7番を動かすことにもなりますが、大臼歯は歯根の本数も多く、大きいので、歯の移動速度は遅いです。
なので、6番抜歯の時点で矯正治療の難易度はぐっと上がり、治療期間もかなり長期化します。
なるべく短期間で簡単に治療したいと思っている矯正歯科医師もいますので、嫌厭された可能性もあります。

骨が痩せている状態でスペースを閉じられないかと言えば、強引に動かせば閉鎖できないことはありません。
ただ、骨が無い場所に歯を動かしていくと、その歯にくっついている歯槽骨が減って歯肉が下がってしまいます。
動かせないことはありませんが、5番7番の歯肉が退縮するリスクはあるかもしれません。
あまりにも歯槽骨が無い場合は、スペース閉鎖が不可能になるので、部分入れ歯、ブリッジ、インプラントになります。
矯正不可能なレベルで骨が無いなら、インプラントも無理なので、部分入れ歯かブリッジが適応でしょう。
骨増生する方法もありますので、骨を再生してからインプラントできるようにする方法もあります。

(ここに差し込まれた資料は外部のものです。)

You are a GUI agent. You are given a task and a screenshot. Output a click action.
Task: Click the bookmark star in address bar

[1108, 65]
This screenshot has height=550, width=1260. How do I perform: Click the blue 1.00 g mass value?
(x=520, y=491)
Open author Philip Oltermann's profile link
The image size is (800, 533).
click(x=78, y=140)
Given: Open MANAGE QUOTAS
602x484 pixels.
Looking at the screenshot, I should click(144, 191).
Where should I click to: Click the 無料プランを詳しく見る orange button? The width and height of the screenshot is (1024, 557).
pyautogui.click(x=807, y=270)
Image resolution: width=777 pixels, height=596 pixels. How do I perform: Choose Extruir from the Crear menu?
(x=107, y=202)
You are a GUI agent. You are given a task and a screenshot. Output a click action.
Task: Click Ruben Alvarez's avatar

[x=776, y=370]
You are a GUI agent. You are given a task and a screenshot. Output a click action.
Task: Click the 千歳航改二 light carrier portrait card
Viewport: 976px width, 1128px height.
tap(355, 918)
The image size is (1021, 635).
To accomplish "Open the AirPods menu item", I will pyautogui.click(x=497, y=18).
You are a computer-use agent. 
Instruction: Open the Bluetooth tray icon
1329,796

矯正をやろうと思った矯正歯科医院には戻らずに他院に相談に行っている理由はなぜでしょうか。
文脈からは大臼歯抜歯を勧めたのはその歯科医院で、矯正不可と言ったのは他院と思われます。
歯科医師によって考え方の違いもあり、得意不得意も、上手い下手もあります。
1人の歯科医師の言葉を鵜吞みにせず、複数の歯科医院で情報を集めるのも悪くありませんが、
矯正歯科治療の基礎知識のない一般人の方が正しい情報を見抜くのも困難かと思われます。
論理的で患者思いで親身になってくれる歯科医師を見つけたら、信頼して方針を決めましょう。

以上を、ご質問への回答といたします。よろしくお願いいたします。